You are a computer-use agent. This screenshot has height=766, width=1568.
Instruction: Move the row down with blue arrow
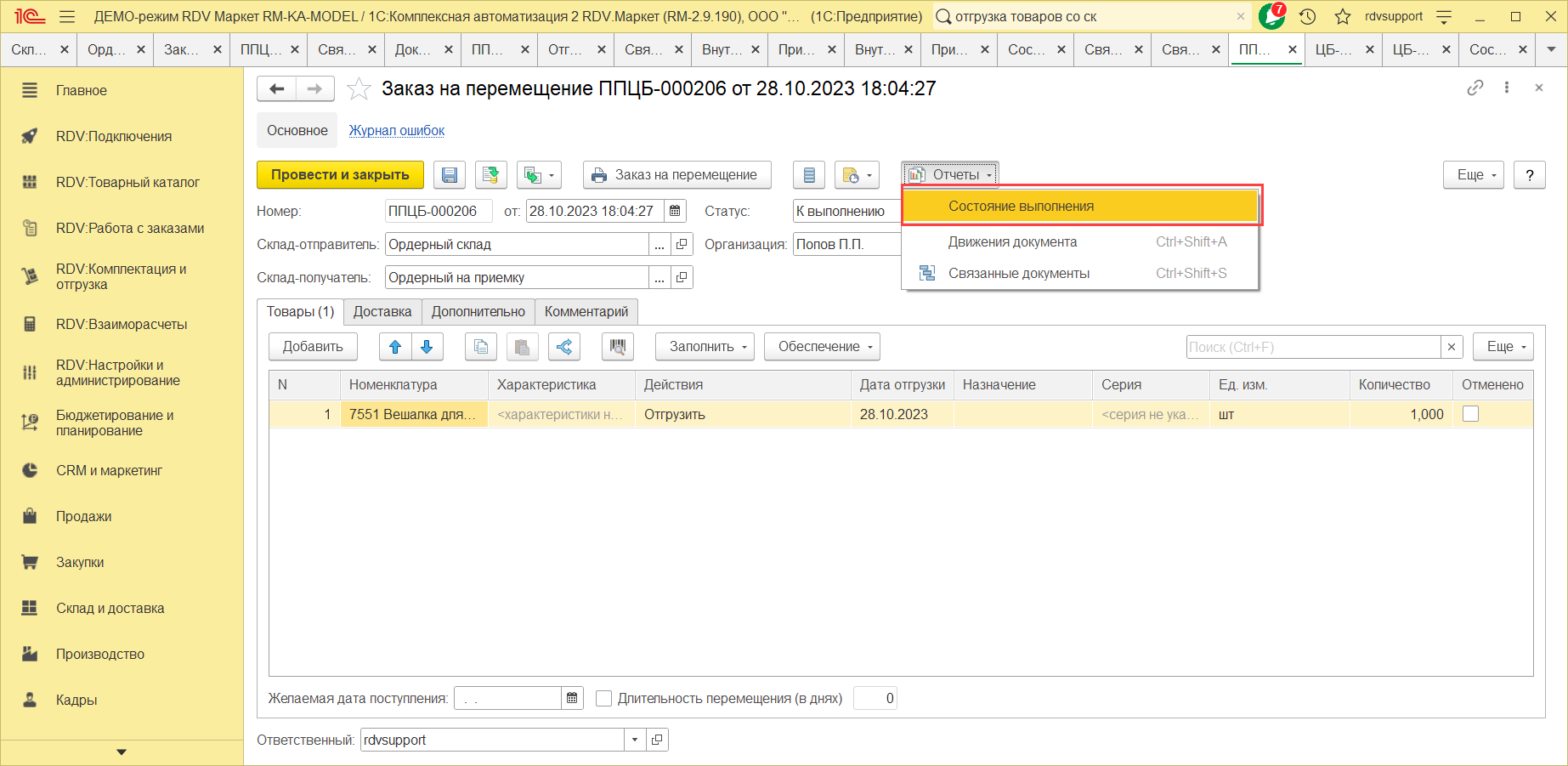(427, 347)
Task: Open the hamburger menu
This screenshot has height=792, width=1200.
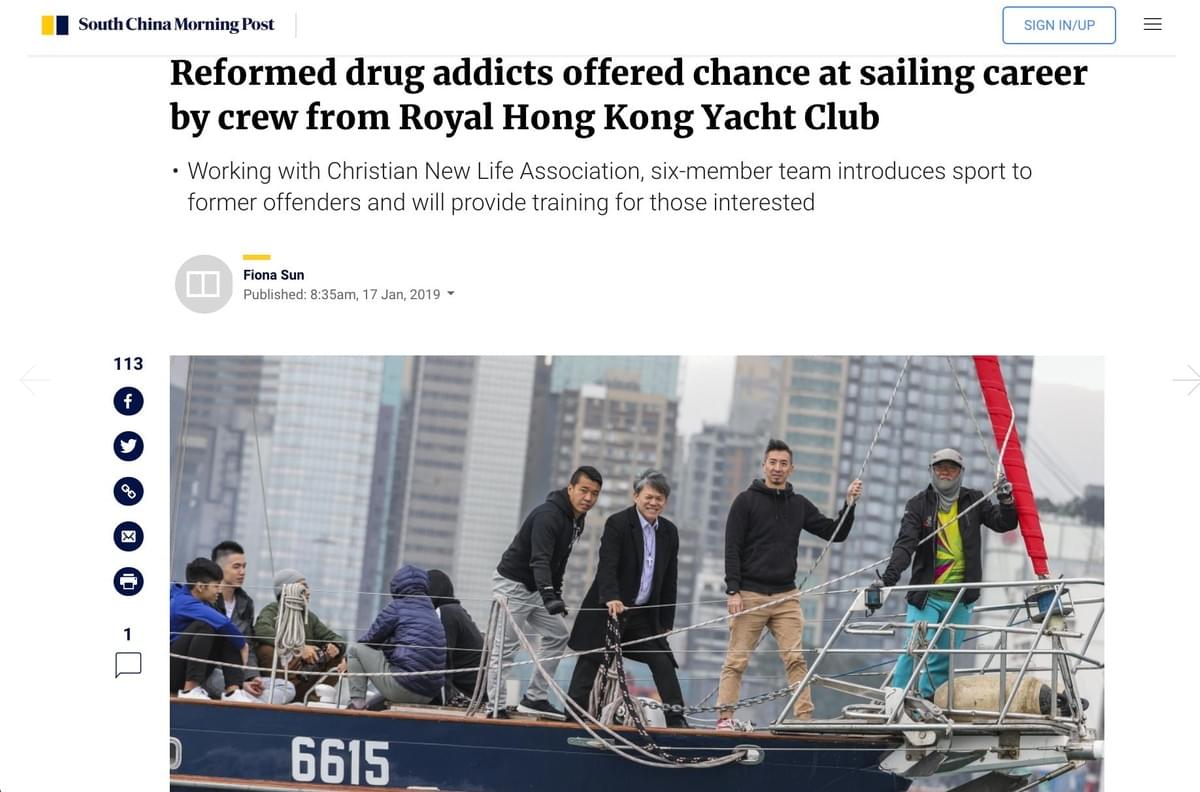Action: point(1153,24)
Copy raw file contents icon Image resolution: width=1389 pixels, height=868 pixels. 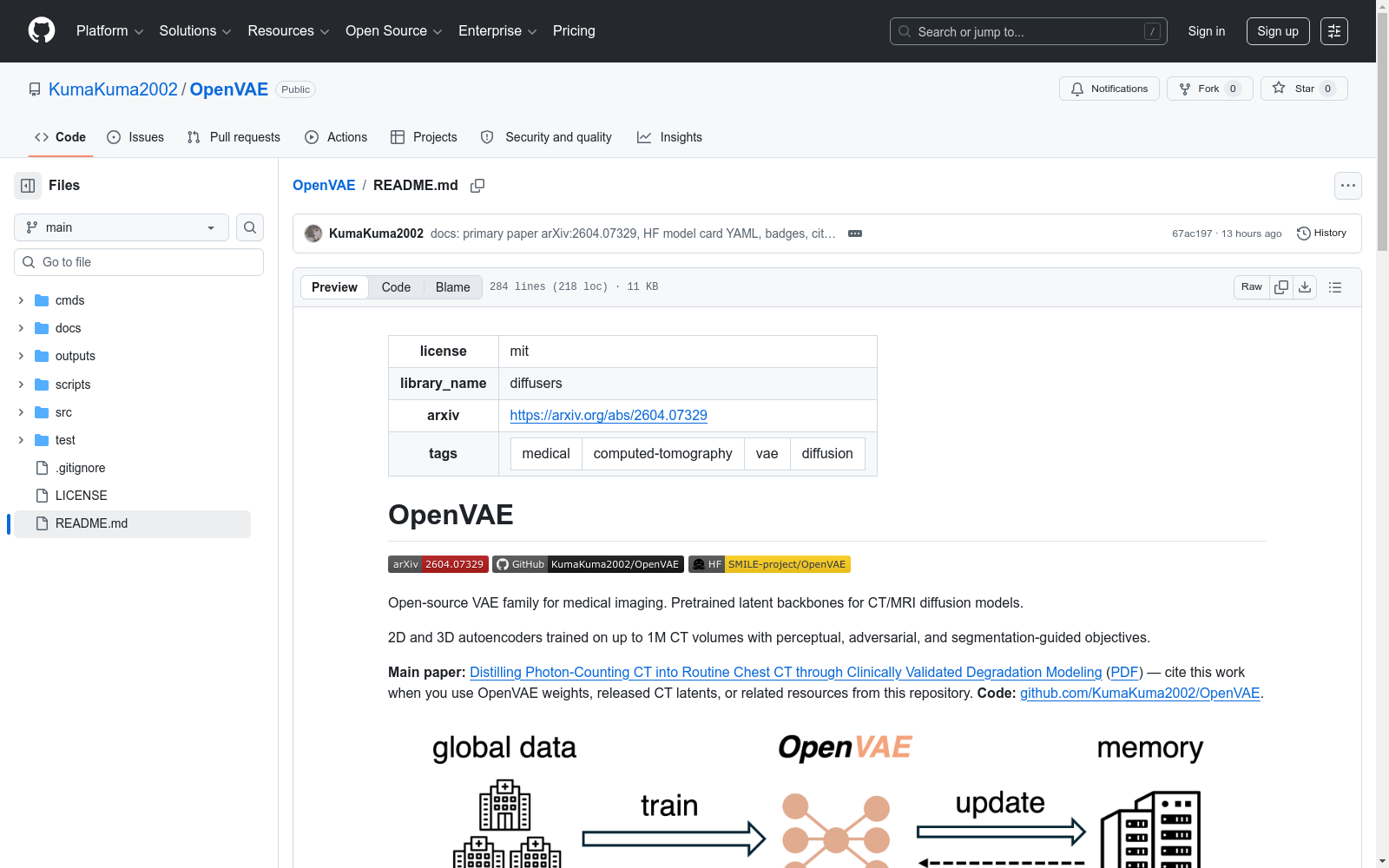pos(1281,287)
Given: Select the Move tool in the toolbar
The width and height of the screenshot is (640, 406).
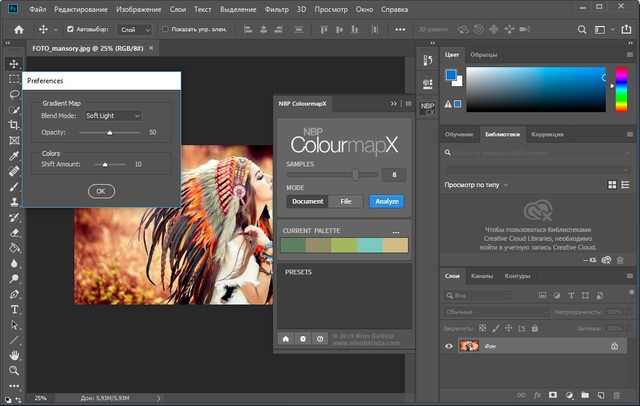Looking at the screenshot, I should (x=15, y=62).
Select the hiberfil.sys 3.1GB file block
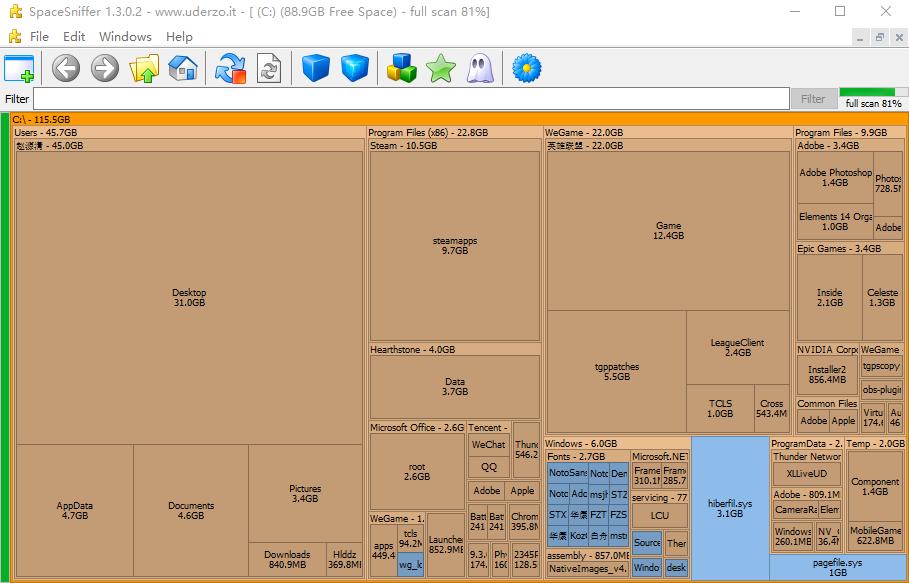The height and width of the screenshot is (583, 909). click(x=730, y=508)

● ● ● ● ●

:: What is required ::
Where the line with "The width and" appears in the entries above, begin there and restate every line to the end word for word, minus the pictures.

:: Written answer ::
The width and height of the screenshot is (640, 406).
Looking at the screenshot, I should (x=15, y=62).
Select the hiberfil.sys 3.1GB file block
The height and width of the screenshot is (583, 909). click(x=730, y=508)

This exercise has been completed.